• _Data for processing_

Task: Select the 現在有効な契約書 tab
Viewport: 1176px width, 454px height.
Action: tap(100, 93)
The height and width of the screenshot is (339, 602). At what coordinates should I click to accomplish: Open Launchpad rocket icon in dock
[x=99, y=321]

==

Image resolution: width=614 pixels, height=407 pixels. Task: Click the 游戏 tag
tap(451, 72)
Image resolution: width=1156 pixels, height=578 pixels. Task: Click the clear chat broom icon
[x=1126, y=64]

• _What is required_
Can you reproduce, word for word, the rows beginning with the line that contains "The height and" and continuing through the line that contains "[x=99, y=321]", both included?

• _Exercise output_
The height and width of the screenshot is (339, 602). At what coordinates should I click to accomplish: Open Launchpad rocket icon in dock
[x=99, y=321]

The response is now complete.